Political Film Society - Newsletter #127 - March 10, 2002

March 10, 2002


John QJohn Q.
is an exposé about the 40 million Americans who have no health insurance and millions more who belong to health maintenance organizations (HMOs) that provide phony health insurance. The hero, John Quincy Archibald (played by Denzel Washington), is a family man, a churchgoer, and a well qualified skilled laborer. One day his son Mikey (played by Daniel E. Smith) falls to the ground during a Little League game. After taking him to the emergency room of Hope Hospital in Chicago, he and his spouse Denise (played by Kimberly Elise) learn from Dr. Turner (played by James Woods) that their son will die unless he has a heart transplant.
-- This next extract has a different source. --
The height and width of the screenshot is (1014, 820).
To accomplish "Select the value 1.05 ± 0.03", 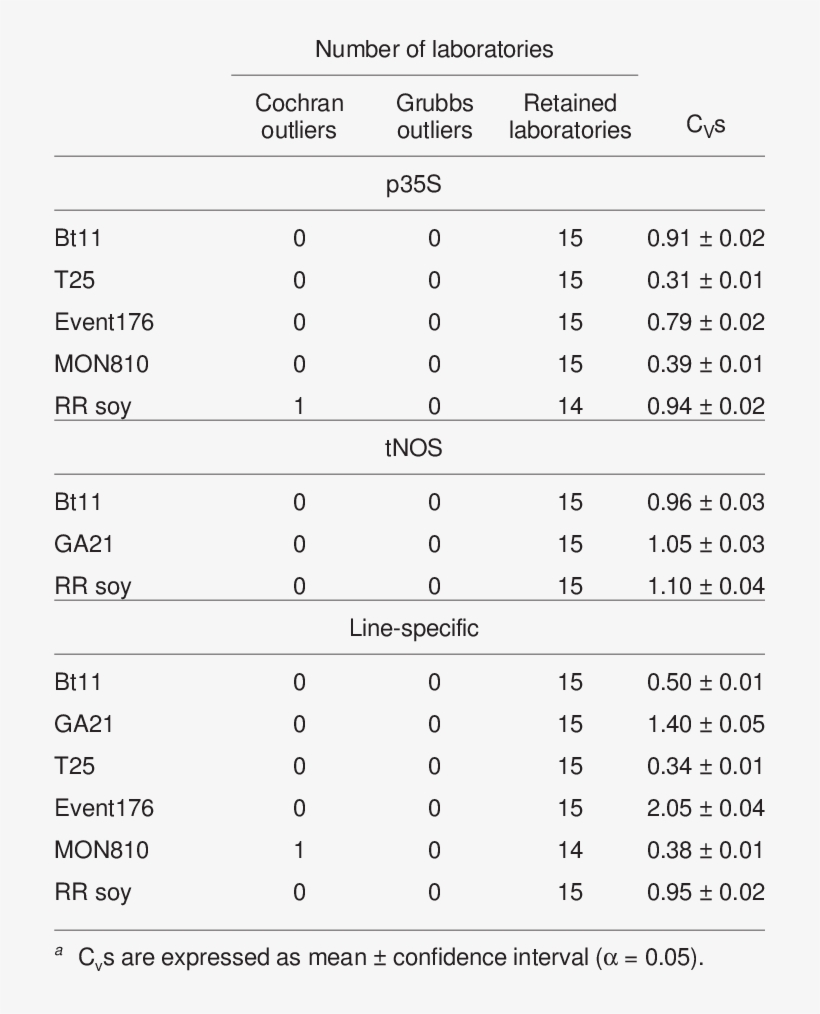I will pyautogui.click(x=705, y=544).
Despite yearly checkups, in which his heart was not part of the examination so that the HMO could cut costs and rebate physicians for doing so, he is now on the verge of death. But neither John Q. nor his spouse have insurance coverage for a $75,000 down payment for a heart transplant or for the $250,000 full cost, as required by hospital administrator Rebecca Payne (played by Anne Heche). Despite an insurance appeal, an application for Medicaid, and other options, neither the government nor the insurance company will help; a crusading television reporter also turns him down. One day, after Denise informs John Q. that the hospital is about to discharge Mikey as a patient, John Q. arrives with a gun to take over management of the emergency room until his son can receive a needed transplant; several hospital personnel, patients waiting for emergency care, and Dr. Turner are hostages. Enter the Chicago police, led by Frank Grimes (played by Robert Duvall), who has spent thirty-five years negotiating with those who hold hostages, a gaggle of news reporters, and a crowd of wellwishers.
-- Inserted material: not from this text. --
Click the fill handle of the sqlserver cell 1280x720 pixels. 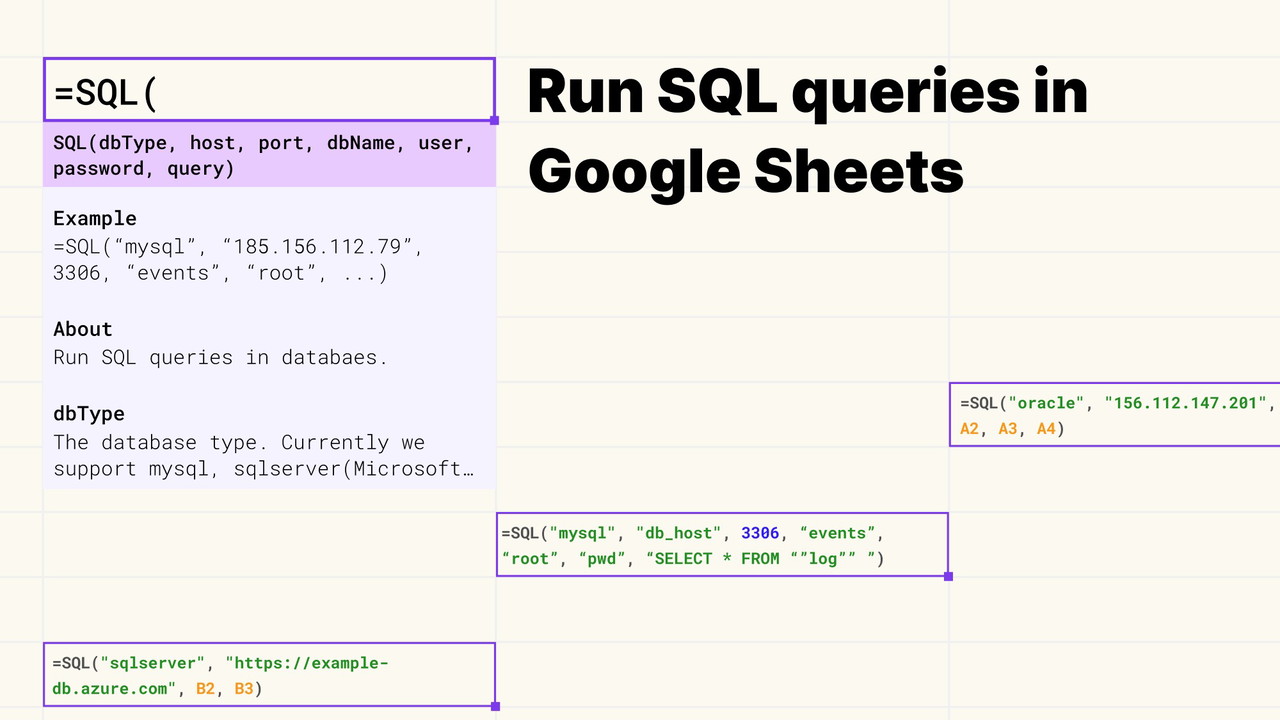(494, 706)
Although Grimes tries to calm John Q. down, the heightened media publicity prompts police chief Monroe (played by Ray Liotta) to countermand Grimes by sending a police sniper to kill John Q., an effort that fails. Nevertheless, with tears down her cheeks, Payne decides to authorize a heart transplant, to be fully paid by the hospital, provided that a donor can be found soon. Accordingly, John Q. decides to kill himself so that his own heart can be used. Meanwhile, a driver killed in a crash with a truck has a heart that is suitable for Mikey's transplant. The drama then consists of which heart will be transplanted, as John Q. does not know about the incoming heart, but after the successful operation, John Q. is put on trial, exonerated of attempted murder (his gun had no bullets) but found guilty of taking hostages. John Q. begins with platitudes by President George W. Bush proved false as the film progresses and ends with a montage of statements about the failure of the American health care system but does not depict the real villains in the insurance industry. Much of the film, including the montage, has an annoying music score, perhaps intended to give audiences a headache. Filmviewers are encouraged by Payne to write members of Congress and chided by one talk-show commentator for failing to do so. The screenwriter, James Kearns, was inspired to write the story after reading a new item in 1994 in which a heart transplant recipient admitted that he would be dead if he were not rich. As a film demonstrating, however crudely, how the politics of the health insurance industry impacts ordinary Americans, the Political Film Society has nominated John Q., directed by Nick Cassavetes, as best film exposé of 2002 and best film on the need for greater democracy and human rights. MH

Among the most recently released films are American Adobo, which focuses on problems among Filipino Americans, Hart's War deals with racism in a German POW camp, and Little Otik satirizes the oral personality.